How to stay positive during the Coronavirus!

How to stay positive during the Coronavirus!

When the news is all doom and gloom—as it has been since the outbreak of the coronavirus, it’s hard for even the most optimistic among us to stay positive. It’s true that we need to take this virus seriously. It’s capable of causing severe illness and death. It’s easy to stay focused on those calamities: they seem to be the only topics covered on local and national news.

But those thoughts would be counterproductive. Obviously, there are things you need to know about the coronavirus outbreak to protect yourself and those around you, but you do not need to become a COVID-19 expert, nor do you need to hear about every unpleasant detail from dawn until bedtime.
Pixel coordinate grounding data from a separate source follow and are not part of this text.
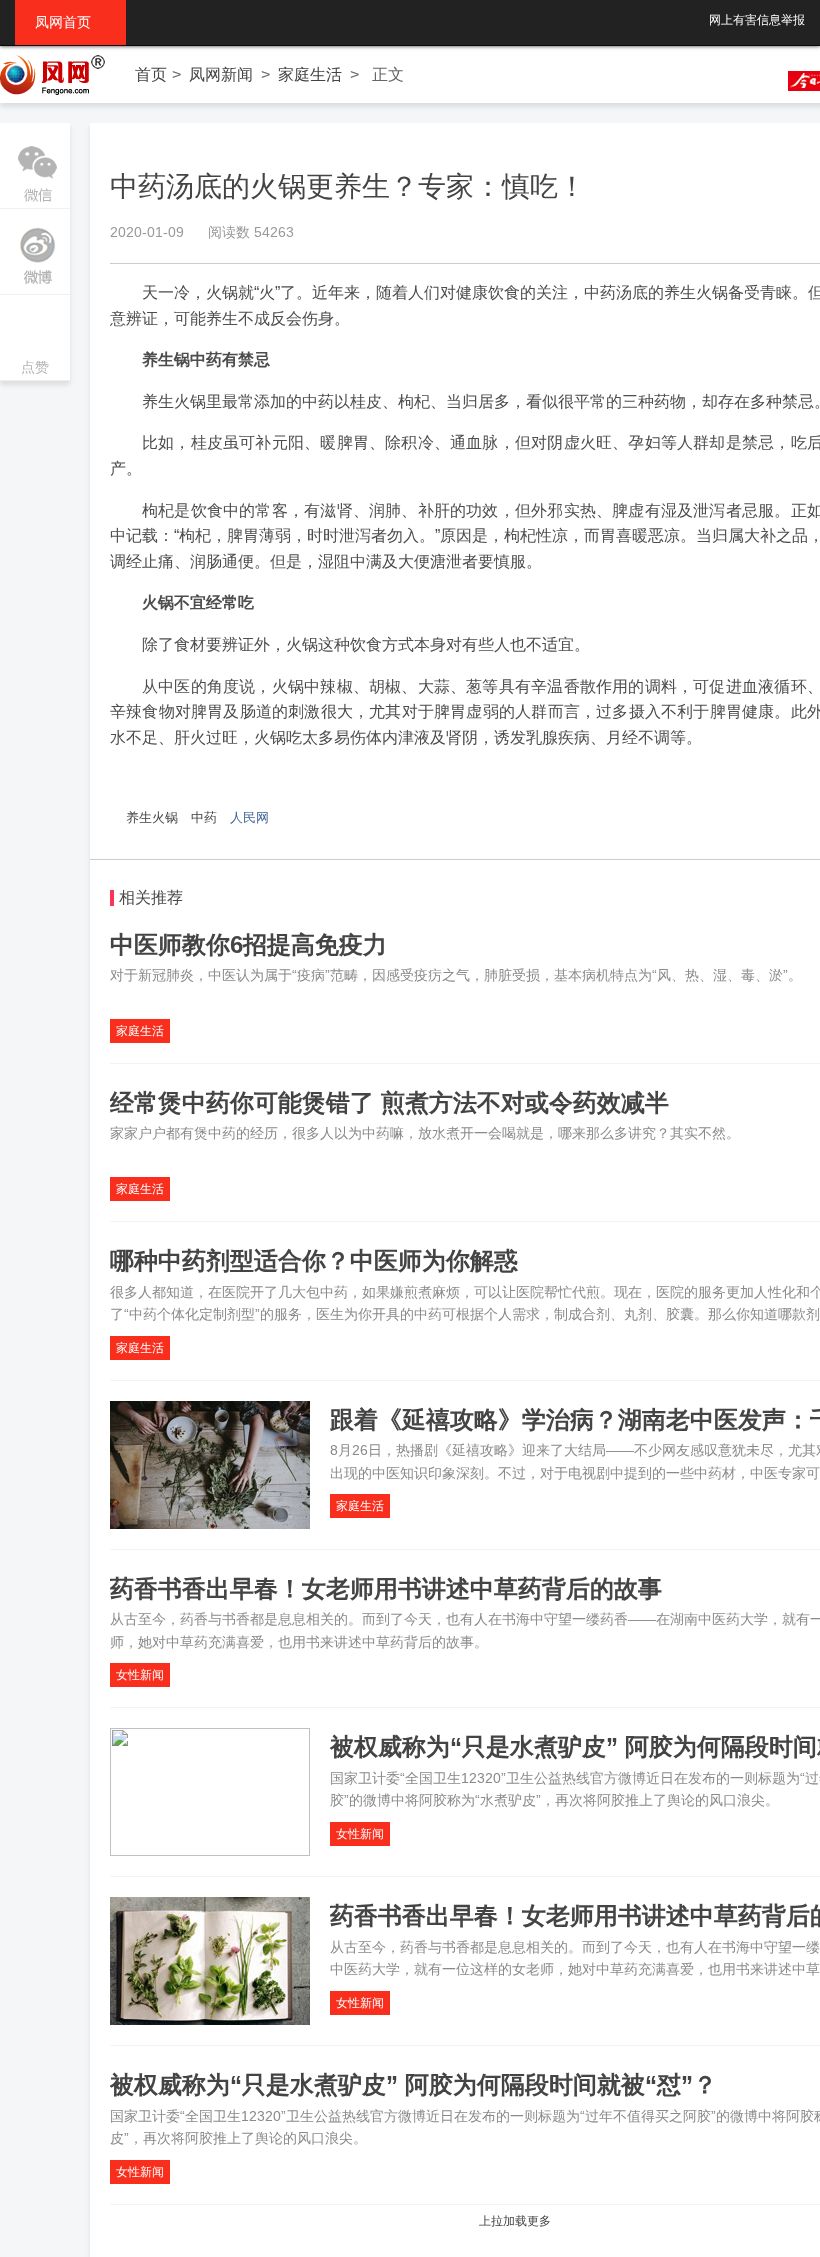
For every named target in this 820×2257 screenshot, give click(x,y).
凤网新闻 (221, 74)
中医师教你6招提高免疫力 (248, 944)
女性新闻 (140, 1675)
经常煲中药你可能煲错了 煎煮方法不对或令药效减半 (389, 1102)
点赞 (35, 339)
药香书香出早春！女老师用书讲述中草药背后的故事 (386, 1588)
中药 (204, 817)
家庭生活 (310, 74)
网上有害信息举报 (757, 20)
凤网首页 (70, 22)
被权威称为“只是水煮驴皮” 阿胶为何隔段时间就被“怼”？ (413, 2084)
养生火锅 (152, 817)
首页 (151, 74)
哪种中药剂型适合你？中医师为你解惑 (314, 1260)
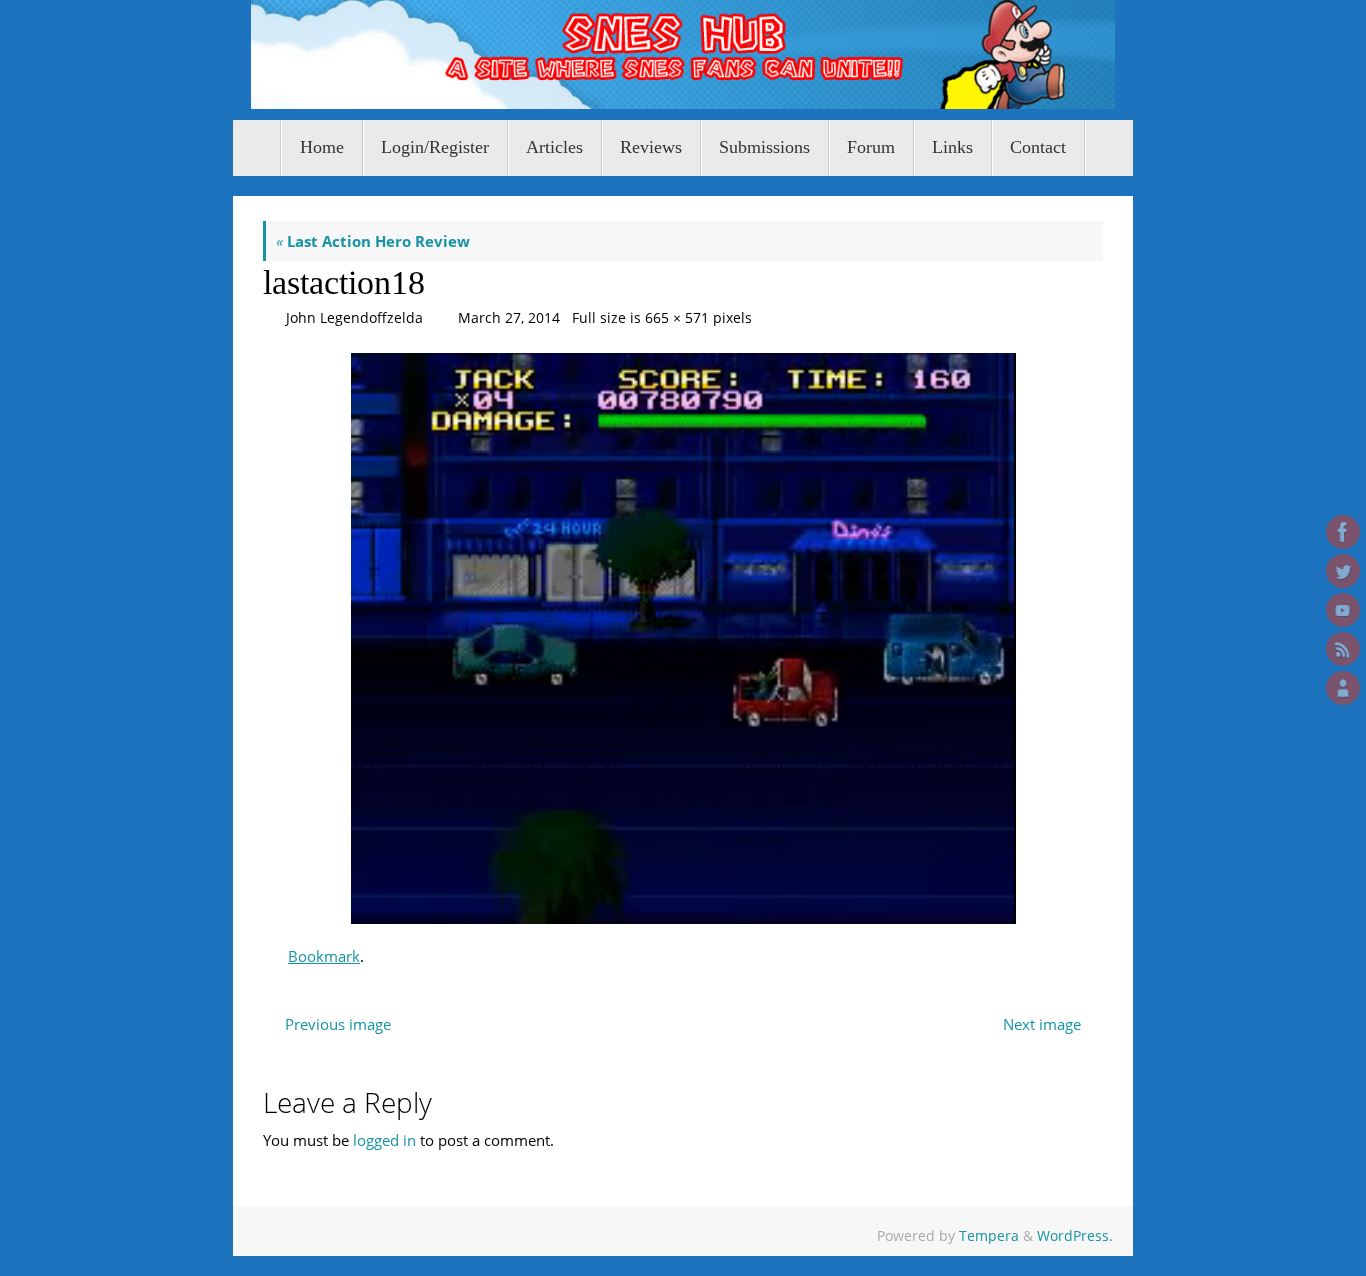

Instead, focus on the positive so that you have the energy and resolve needed to weather this storm. Here are some things you can do:

  1. Limit your intake. You could watch 24-hour news channels, listen to dire warnings on the radio, or visit countless websites and be bombarded with the angst of the moment. Instead, choose a single news source and decide how much limited time you’ll spend with it each day. Then stick to your plan.

 

  1. Watch a funny video. Thanks to the huge popularity of YouTube, there are thousands of videos that can help you take your mind off current events, if only for three minutes at a time. Start to bookmark the funniest among them so you can return for a repeat viewing whenever things feel gloomy.

 

  1. Look after your neighbors. You may be at low risk of severe consequences from the virus, but it may not be the same for your neighbours whose immune systems are compromised. The act of checking in on them (keeping 2 metres apart, of course) will not only make them feel good, it will make you feel good and remind you that there are others for whom this predicament is even more stressful.

 

  1. Send gifts in the mail. It may not be wise to drop in on your loved ones with some fresh-baked goodies, so send them a card or gift in the mail. Unexpected treats can be a huge pick-me-up-in times of stress. This is especially valuable to the elderly who are living in nursing homes. Many facilities have closed their doors to all visitors, making residents feel even more isolated and vulnerable.

 

  1. Take a daily inventory. Close your day, every day, with a positive acknowledgement of something you accomplished, learned or are grateful for. It will help dilute some of the negativity you’ve absorbed and remind you that not everything that’s happening right now is bad or depressing.

In times of constant negative messaging, you need an antidote so that you can keep your positive attitude and march forward with determination and hope. Be deliberate in activities that are positive, heartwarming, stress reducing and laughter inducing! Together we will get through this!